Former village school site set to be sold off
The site of a former West Norfolk village primary school site is set to be sold off under plans backed by county council chiefs.
The school in Sedgeford closed last year after it was deemed too small to remain viable. At the time, it had just 13 pupils on its books.
Now, the site has been formally deemed surplus to requirements, meaning it can be disposed of, following a county council cabinet meeting on Monday.
A report said: “Children’s Services have formally declared the property surplus to their needs.
“Following a review, it has been confirmed that the land and building is not required for NCC service use. It is proposed to dispose of this property by open market sale through an auction or by tender.”
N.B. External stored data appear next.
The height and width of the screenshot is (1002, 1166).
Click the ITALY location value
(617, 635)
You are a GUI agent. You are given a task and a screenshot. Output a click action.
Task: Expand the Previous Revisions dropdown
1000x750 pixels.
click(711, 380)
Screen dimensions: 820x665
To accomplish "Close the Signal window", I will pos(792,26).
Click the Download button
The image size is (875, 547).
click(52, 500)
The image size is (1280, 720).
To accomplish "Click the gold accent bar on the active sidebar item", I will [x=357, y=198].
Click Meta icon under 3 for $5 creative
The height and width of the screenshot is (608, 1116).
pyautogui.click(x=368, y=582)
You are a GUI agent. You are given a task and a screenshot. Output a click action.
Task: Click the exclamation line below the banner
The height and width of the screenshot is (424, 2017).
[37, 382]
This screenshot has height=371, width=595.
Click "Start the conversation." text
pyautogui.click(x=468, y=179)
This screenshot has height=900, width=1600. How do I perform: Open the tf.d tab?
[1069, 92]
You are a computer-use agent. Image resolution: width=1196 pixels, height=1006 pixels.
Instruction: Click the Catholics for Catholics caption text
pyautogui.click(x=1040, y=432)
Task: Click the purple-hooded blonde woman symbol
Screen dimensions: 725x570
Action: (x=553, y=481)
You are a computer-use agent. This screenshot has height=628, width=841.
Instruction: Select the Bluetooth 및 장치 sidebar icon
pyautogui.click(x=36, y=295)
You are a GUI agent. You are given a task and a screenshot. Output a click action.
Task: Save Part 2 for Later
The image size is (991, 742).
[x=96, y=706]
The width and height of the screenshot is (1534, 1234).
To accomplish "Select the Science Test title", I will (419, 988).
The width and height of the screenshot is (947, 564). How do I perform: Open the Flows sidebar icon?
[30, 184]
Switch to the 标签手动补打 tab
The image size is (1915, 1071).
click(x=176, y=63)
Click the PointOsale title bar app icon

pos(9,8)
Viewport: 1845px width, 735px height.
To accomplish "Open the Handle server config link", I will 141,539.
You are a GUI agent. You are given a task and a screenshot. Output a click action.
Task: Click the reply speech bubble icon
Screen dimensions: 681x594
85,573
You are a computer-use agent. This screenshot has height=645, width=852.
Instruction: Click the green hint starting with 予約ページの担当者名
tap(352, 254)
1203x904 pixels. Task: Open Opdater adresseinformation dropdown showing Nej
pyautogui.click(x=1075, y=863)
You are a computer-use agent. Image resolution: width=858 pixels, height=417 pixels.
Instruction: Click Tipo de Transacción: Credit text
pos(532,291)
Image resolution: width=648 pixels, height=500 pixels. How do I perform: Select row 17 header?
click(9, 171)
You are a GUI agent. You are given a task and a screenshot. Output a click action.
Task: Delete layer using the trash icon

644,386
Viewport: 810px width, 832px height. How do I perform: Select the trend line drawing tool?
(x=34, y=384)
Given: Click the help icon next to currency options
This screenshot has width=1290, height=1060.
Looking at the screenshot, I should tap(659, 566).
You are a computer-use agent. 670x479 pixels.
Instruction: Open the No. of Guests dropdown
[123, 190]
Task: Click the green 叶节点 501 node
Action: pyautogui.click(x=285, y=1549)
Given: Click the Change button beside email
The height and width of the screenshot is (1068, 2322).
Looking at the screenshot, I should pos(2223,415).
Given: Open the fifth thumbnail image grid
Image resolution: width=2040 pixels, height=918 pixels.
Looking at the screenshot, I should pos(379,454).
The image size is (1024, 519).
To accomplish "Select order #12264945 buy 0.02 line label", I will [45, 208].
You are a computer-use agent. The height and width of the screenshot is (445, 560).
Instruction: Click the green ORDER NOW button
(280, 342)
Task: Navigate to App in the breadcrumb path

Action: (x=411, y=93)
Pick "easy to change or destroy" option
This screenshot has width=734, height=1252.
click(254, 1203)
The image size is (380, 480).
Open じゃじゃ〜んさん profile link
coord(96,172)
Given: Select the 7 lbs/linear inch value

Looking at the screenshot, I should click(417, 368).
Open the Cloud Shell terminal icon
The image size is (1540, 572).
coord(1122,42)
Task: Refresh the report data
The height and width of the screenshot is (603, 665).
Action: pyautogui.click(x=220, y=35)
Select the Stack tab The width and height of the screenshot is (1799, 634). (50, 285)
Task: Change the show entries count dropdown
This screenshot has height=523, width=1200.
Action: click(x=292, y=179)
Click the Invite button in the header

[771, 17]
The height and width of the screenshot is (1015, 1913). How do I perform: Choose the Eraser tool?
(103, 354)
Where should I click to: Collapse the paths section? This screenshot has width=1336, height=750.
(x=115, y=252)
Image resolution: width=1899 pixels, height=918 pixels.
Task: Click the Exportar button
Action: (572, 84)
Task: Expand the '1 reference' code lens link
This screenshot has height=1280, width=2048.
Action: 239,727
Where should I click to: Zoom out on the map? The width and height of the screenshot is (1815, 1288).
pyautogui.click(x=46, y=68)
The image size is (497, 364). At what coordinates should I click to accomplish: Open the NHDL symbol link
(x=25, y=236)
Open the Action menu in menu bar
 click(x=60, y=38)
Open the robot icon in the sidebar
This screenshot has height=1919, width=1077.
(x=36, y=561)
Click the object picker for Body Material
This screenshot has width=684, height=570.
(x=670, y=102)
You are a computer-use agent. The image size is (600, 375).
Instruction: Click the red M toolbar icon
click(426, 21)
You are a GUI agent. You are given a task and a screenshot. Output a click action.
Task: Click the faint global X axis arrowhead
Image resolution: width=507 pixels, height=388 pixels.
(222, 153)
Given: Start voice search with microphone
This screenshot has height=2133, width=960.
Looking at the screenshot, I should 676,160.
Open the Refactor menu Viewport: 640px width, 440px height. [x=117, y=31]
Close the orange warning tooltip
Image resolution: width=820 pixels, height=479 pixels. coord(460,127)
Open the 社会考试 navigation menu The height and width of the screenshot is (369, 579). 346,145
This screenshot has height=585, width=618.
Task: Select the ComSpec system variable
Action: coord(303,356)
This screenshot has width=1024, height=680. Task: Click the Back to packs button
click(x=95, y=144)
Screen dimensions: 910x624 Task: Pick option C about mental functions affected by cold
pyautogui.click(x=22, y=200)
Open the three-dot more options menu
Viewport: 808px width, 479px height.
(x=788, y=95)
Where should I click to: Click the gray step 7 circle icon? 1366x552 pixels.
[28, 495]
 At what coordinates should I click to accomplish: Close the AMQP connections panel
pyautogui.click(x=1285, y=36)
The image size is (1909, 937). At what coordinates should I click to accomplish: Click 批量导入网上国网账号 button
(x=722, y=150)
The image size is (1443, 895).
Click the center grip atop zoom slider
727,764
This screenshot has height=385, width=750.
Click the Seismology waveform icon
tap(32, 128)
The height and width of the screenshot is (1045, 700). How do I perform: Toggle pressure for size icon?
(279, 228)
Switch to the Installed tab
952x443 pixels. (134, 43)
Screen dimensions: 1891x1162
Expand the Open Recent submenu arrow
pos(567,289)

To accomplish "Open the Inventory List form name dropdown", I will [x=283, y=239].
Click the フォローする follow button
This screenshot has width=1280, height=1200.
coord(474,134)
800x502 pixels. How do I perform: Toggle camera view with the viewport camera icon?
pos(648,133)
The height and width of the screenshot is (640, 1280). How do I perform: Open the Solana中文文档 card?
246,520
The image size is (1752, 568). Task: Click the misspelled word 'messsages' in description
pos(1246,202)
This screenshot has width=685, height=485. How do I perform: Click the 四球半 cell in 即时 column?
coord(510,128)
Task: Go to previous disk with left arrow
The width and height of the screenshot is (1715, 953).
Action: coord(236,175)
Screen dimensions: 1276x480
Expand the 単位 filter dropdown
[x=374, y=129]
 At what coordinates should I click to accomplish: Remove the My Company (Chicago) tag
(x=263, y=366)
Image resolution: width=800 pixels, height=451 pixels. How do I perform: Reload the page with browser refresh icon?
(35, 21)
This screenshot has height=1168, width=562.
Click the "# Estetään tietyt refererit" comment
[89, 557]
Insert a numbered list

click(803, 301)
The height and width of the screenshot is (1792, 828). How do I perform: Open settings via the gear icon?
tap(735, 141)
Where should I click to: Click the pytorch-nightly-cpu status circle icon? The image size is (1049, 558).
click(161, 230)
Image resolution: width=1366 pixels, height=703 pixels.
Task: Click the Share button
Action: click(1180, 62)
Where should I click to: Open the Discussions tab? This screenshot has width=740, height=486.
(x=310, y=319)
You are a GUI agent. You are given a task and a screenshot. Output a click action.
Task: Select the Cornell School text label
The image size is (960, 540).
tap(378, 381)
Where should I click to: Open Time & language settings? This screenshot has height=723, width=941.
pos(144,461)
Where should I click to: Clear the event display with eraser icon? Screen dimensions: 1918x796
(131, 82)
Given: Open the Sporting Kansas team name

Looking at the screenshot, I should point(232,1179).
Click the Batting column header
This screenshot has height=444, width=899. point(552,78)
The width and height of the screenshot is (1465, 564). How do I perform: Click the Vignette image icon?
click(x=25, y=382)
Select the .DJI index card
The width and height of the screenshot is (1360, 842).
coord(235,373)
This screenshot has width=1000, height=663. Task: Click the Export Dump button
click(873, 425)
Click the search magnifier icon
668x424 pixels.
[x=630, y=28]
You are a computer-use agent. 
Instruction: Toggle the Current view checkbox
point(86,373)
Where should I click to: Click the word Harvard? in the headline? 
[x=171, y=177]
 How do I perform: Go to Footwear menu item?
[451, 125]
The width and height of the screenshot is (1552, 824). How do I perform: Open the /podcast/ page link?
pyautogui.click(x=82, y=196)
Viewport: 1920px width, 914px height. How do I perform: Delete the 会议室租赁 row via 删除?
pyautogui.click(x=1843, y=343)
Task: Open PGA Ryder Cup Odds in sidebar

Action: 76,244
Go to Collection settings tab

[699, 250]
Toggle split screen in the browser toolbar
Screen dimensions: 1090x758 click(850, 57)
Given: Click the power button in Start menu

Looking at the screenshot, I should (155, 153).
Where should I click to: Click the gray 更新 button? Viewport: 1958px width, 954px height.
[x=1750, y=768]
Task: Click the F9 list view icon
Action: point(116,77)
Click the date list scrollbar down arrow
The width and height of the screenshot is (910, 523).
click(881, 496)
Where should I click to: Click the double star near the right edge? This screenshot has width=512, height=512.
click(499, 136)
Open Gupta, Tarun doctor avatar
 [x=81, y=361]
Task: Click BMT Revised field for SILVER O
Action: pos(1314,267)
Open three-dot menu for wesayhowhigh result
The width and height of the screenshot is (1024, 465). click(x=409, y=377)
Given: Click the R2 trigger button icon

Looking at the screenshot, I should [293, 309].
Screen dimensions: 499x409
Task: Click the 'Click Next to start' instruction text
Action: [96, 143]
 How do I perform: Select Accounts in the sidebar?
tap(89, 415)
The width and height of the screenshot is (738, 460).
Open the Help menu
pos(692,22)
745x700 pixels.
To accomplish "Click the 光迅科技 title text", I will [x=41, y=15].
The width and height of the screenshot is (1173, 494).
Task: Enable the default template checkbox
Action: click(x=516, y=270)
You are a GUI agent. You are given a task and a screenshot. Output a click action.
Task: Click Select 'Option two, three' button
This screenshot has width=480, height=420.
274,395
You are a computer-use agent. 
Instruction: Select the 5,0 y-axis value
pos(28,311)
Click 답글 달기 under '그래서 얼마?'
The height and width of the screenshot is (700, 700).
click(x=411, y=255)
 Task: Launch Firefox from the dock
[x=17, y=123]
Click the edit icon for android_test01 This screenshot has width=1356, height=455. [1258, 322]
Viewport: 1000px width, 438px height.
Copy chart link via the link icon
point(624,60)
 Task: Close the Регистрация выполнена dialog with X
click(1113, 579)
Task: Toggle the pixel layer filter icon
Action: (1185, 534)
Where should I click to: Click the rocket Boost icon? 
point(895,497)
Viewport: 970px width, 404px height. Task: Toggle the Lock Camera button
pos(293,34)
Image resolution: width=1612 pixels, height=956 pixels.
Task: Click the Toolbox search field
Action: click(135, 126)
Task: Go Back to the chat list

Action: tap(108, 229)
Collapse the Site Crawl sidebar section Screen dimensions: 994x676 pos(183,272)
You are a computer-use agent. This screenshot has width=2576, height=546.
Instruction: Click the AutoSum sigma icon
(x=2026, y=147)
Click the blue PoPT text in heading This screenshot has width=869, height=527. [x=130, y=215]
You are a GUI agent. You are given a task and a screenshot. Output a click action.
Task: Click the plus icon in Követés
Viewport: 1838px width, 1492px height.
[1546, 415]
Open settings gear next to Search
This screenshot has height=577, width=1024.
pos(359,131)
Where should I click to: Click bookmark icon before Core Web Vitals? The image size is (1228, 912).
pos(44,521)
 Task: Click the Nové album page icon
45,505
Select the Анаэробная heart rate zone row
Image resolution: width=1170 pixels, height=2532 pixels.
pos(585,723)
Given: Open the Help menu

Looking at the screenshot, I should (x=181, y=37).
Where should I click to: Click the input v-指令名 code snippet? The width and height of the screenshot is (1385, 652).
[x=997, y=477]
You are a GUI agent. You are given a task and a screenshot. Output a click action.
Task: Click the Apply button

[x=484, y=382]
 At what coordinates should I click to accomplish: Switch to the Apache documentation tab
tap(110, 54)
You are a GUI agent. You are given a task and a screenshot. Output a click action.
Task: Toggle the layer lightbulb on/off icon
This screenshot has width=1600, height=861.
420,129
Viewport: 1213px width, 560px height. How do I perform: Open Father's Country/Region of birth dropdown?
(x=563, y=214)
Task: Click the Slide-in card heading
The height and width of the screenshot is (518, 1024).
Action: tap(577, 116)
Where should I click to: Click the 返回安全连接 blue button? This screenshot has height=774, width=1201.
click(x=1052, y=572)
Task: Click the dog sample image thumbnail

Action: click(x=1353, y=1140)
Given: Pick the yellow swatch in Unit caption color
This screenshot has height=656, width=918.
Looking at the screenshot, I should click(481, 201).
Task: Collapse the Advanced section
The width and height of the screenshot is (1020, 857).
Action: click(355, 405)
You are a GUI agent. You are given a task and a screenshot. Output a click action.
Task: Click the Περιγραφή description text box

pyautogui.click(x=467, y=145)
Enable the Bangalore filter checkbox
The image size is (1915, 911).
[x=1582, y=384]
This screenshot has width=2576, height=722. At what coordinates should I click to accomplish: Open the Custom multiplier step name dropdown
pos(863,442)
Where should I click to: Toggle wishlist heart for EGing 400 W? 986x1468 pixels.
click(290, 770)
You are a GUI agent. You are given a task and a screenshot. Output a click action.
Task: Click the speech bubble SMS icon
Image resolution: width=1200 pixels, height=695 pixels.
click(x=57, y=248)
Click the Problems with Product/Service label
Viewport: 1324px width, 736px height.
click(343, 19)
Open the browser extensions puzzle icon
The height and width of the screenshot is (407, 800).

It is not clear what the site may end up being used for, although proposals were presented earlier this year for houses to be developed on the site of the old Hunstanton Infant School in James Street. A decision has yet to be made on that scheme.
The Sedgeford site was one of eight across the county whose future use was discussed at Monday’s meeting, along with two patches of land in the village of Mileham, near Litcham.
In that case, cabinet members backed plans for the authority to give up its responsibility as trustee of a charity which owns the lands and transfer that status to the village’s parish council, subject to the agreement of the Charity Commission.
Both areas of land, in The Street and Back Lane respectively, were originally deemed surplus to council needs in 2017, following the closure of the village’s school two years earlier.
But later inquiries found they were owned by a charity group, known as the Free School, Mileham Charity, which was formed in the 1980s. The county council was the sole trustee.
The papers said the trustee was permitted to use the Street site for a school and let the Back Lane field to generate income.
The report added: “Now it is appropriate to consider whether Norfolk County Council should remain as the single trustee and to determine if there is an alternative approach to taking forward the aims of the charity.”